Le caratterizzazioni dei personaggi, le relazioni che intercorrono tra di loro e la morfologia di un territorio che li costringe ad una forma di immobilismo che sembra non voler conoscere soluzioni, sono aspetti messi in scena da Nuri Bilge Ceylan in un modo che fa pensare all’intenzione ricercata di voler evocare i caratteri salienti della Turchia : il suo tendere verso il mondo globalizzato nel mentre è restia ad emanciparsi del tutto da certi atavici retaggi culturali ; il suo essere un paese di grande cultura ma con una palese difficoltà a concedersi nuda al mondo ; il suo vivere in maniera squilibrata la relazione tra le libertà determinate dalla coscienza laica della maggior parte del suo popolo e i limiti imposti dalle istituzioni teocratiche ; le forti contrapposizioni culturali che agiscono come scosse di assestamento sotto l’epidermide del tessuto sociale.

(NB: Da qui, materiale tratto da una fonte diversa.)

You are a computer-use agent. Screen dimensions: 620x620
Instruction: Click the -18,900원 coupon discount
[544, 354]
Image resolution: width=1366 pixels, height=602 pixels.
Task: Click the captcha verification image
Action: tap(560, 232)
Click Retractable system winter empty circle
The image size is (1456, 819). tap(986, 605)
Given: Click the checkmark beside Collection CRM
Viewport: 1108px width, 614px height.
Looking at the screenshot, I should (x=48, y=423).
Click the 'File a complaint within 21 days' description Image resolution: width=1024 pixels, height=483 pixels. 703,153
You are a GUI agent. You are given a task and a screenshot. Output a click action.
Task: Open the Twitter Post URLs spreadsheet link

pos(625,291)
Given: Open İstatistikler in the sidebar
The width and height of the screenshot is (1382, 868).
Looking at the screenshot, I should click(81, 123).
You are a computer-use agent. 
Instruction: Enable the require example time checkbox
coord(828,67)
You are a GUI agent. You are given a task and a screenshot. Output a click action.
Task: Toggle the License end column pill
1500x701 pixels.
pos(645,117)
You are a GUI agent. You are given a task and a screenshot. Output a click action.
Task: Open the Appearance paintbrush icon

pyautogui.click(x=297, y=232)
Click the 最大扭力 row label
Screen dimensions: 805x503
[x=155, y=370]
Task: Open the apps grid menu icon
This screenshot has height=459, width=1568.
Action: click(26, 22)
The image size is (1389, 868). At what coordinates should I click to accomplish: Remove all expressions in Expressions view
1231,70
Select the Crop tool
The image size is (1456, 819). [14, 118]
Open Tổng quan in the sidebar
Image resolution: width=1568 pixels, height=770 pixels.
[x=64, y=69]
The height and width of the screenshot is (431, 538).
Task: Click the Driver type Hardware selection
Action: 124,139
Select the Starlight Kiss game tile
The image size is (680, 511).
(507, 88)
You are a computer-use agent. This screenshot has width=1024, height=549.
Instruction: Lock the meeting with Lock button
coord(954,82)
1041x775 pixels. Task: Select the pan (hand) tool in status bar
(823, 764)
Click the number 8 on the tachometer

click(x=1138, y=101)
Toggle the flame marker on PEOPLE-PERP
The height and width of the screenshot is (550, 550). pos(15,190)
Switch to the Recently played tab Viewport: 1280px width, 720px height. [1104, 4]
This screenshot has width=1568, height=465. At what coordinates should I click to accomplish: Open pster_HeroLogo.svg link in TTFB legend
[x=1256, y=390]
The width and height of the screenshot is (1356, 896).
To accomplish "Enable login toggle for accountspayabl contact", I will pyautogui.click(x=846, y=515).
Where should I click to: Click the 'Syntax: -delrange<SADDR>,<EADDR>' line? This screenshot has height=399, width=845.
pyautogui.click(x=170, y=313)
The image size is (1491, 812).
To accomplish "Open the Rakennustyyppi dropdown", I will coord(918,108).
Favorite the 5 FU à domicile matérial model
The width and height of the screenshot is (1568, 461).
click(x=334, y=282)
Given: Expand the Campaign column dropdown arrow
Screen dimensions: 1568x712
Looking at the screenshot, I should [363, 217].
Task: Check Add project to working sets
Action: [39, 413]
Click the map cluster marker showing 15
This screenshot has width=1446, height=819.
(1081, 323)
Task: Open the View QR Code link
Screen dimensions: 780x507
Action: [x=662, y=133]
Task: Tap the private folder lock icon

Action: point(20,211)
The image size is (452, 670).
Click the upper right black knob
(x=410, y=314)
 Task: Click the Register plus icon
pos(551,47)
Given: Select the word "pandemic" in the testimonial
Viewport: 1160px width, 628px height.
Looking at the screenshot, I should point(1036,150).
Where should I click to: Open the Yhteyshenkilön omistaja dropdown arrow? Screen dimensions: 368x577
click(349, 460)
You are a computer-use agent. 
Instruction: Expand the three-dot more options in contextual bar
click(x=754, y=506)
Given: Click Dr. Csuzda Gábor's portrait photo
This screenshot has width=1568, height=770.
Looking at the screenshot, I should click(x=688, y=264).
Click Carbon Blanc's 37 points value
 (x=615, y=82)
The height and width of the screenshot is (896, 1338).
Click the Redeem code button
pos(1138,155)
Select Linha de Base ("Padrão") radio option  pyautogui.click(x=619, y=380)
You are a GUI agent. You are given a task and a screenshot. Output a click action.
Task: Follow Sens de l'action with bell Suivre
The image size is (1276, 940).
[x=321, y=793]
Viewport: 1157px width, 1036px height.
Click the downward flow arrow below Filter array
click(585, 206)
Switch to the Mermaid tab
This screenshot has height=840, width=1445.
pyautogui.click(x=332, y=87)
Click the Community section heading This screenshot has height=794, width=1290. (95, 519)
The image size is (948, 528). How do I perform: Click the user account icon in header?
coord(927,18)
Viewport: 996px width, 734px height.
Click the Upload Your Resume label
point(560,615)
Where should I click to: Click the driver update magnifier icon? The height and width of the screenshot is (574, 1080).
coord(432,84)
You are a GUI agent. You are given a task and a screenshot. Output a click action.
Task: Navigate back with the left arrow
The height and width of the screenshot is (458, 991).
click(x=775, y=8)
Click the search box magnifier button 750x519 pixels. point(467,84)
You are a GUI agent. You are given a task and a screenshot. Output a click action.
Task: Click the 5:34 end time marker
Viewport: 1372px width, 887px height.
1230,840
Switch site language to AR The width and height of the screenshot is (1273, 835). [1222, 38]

I libri raccontano la vita, ci aiutano a capirla meglio e di più. Ma poi la vita va vissuta per quella che è, assaporata fino in fondo dal di dentro, in tutta la sua imprevedibile mutevolezza. Ecco, il cinema di Nuri Bilge Ceylan fa emergere l’attitudine di volersi cibare della vita sublimandola in una narrazione di chiara impronta letteraria, naturalmente proteso a dare ampio respiro alle sue storie, ad instaurare con loro un rapporto alla pari che oscilla tra la caratterizzazione “umanizzante” dei personaggi e il modo sottinteso con cui si lascia scorgere il come la Turchia incombe sulle loro vite. Potrebbe essere definito l’Orhan Pamuk del cinema turco : per l’abilità di saper parlare del paese attraverso le storie delle persone che lo abitano. Tra la capacità di essere e l’impossibilità di mostrarsi. Proprio come Aydin. Cinema adulto.